▶ **TEILE DER ÜBUNG**
1. Beantworte anhand des Textes über Nestvogels Entlassung diese Fragen:
(a) Welches Amt hatte Wolfgang Nestvogel an der ART vor seiner Entlassung inne?
(b) Welche Kräfte im Stiftungsrat wollten ihn auf die klassische reformatorische Lehre in Endzeitfragen festlegen?
(c) Mit welchen zwei Begriffen bezeichnet der Text den Glauben an ein wörtliches tausendjähriges Reich?
2. Fasse bitte im Text über Nestvogels Entlassung den Absatz, der mit „Der Glaube an ein wörtliches tausendjähriges Reich“ beginnt, kürzer zusammen und behalte dabei seine wichtigsten Aussagen.
3. Führe den Text über Nestvogels Entlassung nach seinem letzten Satz um einen Absatz weiter.
═════ ZU PRÜFENDER TEXT ═════
Die Entlassung des bisherigen Rektors der Akademie für reformatorische Theologie (ART), Wolfgang Nestvogel, hat unter bibeltreuen Christen einige Debatten ausgelöst. Wir wollen hier nicht auf die willkürliche und ungeistliche Art und Weise eingehen, wie Wolfgang Nestvogel aus seinen Positionen gedrängt wurde (darüber wurde z.B. in TOPIC berichtet). Uns kommt es auf die geistlichen Hintergründe dieses Vorganges an, und die sind über den konkreten Fall hinaus bedeutsam.

Der Kern der Auseinandersetzung war die Stellung der ART und ihrer Dozenten zum „Chiliasmus“ – das ist der theologische Fachbegriff für die Überzeugung, daß Gott sich noch einmal dem Volk Israel zuwenden wird und daß Christus wiederkommen wird, um Sein tausendjähriges Reich aufzurichten, in dem das Volk Israel eine entscheidende Rolle spielen wird. Wolfgang Nestvogel wurde hauptsächlich deshalb aus seinem Amt gedrängt, weil er eben dieser Überzeugung ist, und weil die dogmatischen calvinistisch-reformatorischen Kräfte im Stiftungsrat (die die ART auch finanziell maßgeblich unterstützen), ihn auf die klassische reformatorische Lehre in Endzeitfragen festlegen wollten, was er aus Gewissensgründen verweigerte.

Der Glaube an ein wörtliches tausendjähriges Reich und ein wörtliches Verständnis der alttestamentlichen Verheißungen an Israel, wie ihn Nestvogel und im übrigen die meisten bibeltreuen Christen heute vertreten („Prämillenialismus“, oft auch als „Dispensationalismus“ bezeichnet), wird heute von einer wachsenden Zahl dogmatischer Calvinisten und „reformatorischer“ Christen angegriffen. Dagegen wird – ähnlich wie im Fall der ART – die Meinung verbreitet, Israel habe keine Zukunft in Gottes Ratschlüssen, sondern sei endgültig verworfen, die Christenheit habe Israel als Volk Gottes ein für allemal ersetzt und man befinde sich bereits im tausendjährigen Reich, das durch die Kirche verwirklicht werden solle. Dabei beruft man sich z.T. darauf, dies sei die Position der „historischen Christenheit“ (in Wahrheit der katholischen Kirche und der Reformatoren) gewesen.

Die Auseinandersetzung zwischen diesen unterschiedlichen Positionen ist mehr als nur eine Diskussion unter bibeltreuen Christen über Erkenntnisfragen, die man so oder so sehen kann. Nach meiner Überzeugung geht es hier um wichtige geistliche Grundlagen, die die rechte Orientierung der bibeltreuen Gläubigen in der voranschreitenden Endzeit betreffen. Wenn man die sehr zahlreichen prophetischen Aussagen des AT über die Wiederherstellung Israels und das messianische Friedensreich am Ende der Zeiten im geschichtlichen und wörtlichen Sinn versteht, was der einzig wirklich bibeltreue Auslegungsansatz ist, dann folgt daraus völlig eindeutig, daß wir ein wörtliches tausendjähriges Reich zu erwarten haben, das der wiederkommende Herr selbst einführt, und in dem Israel eine Schlüsselrolle spielt. Diese Lehre wird durch zahlreiche Aussagen des NT unterstützt.
═════ INHALT DES MATERIALS ═════
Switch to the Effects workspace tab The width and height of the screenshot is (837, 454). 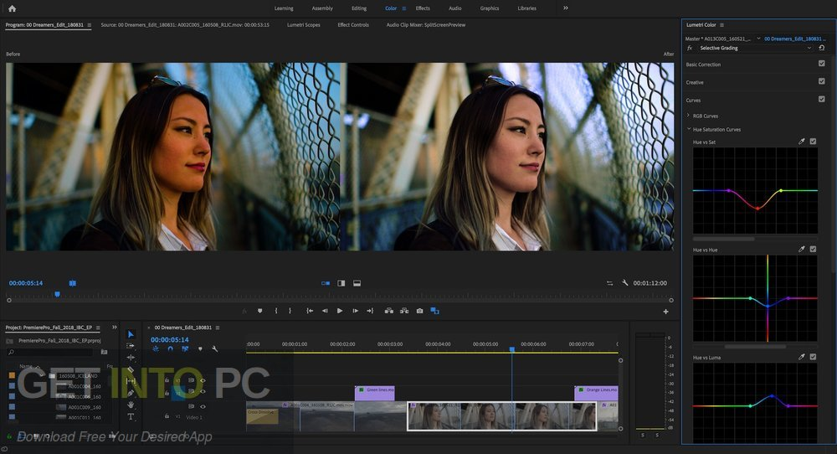(423, 8)
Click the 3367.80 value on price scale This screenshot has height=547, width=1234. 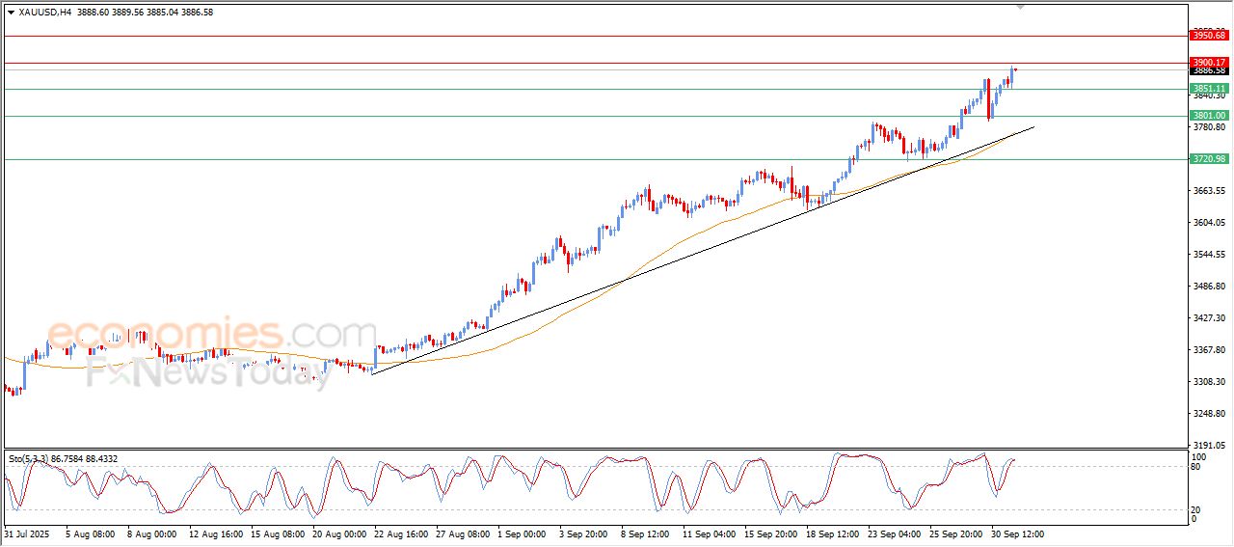point(1209,350)
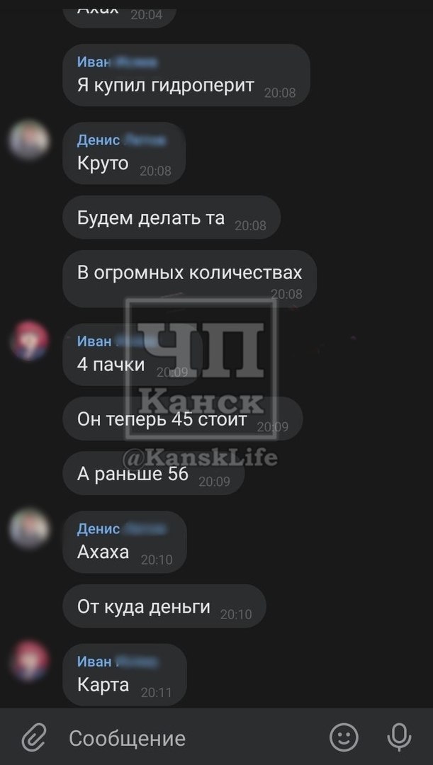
═════
▶ **LÖSUNGEN DER AUFGABEN**
1.
(a) Er war Rektor der Akademie für reformatorische Theologie.
(b) Die dogmatischen calvinistisch-reformatorischen Kräfte.
(c) „Prämillenialismus“ und „Dispensationalismus“.

2. Nestvogel und heute die meisten bibeltreuen Christen glauben an ein wörtliches tausendjähriges Reich. Sie verstehen auch die alttestamentlichen Verheißungen an Israel wörtlich. Diese Haltung heißt „Prämillenialismus“, oft auch „Dispensationalismus“. Immer mehr dogmatische Calvinisten und „reformatorische“ Christen greifen diese Sicht an. Sie verbreiten folgende Meinung: Israel habe keine Zukunft in Gottes Ratschlüssen und sei endgültig verworfen. Die Christenheit habe Israel als Volk Gottes für immer ersetzt. Man befinde sich bereits im tausendjährigen Reich, das die Kirche verwirklichen solle. Dabei berufen sie sich teils auf die „historische Christenheit“. Gemeint sind damit nach dem Text in Wahrheit die katholische Kirche und die Reformatoren.

3.
Umgekehrt ist die sogenannte „reformatorische“ Endzeitlehre das Ergebnis einer verdrehten Deutung der alttestamentlichen Prophetie, wie sie von den frühen Irrlehrern der katholischen Kirche propagiert wurde, allen voran Origenes und Augustinus. Die Reformatoren übernahmen in der Lehre von der Vollendung der Heilsgeschichte (theologisch: Eschatologie) einfach die Position des Augustinus; sie versäumten es, zu Paulus und der Apostellehre zurückzugehen (das gilt auch für andere Fragen, aber das würde hier zu weit führen). Es gibt viele Hinweise, daß die frühe Gemeinde klar von der Erwartung eines realen Tausendjährigen Reiches im Sinne der biblischen Prophetie ausging.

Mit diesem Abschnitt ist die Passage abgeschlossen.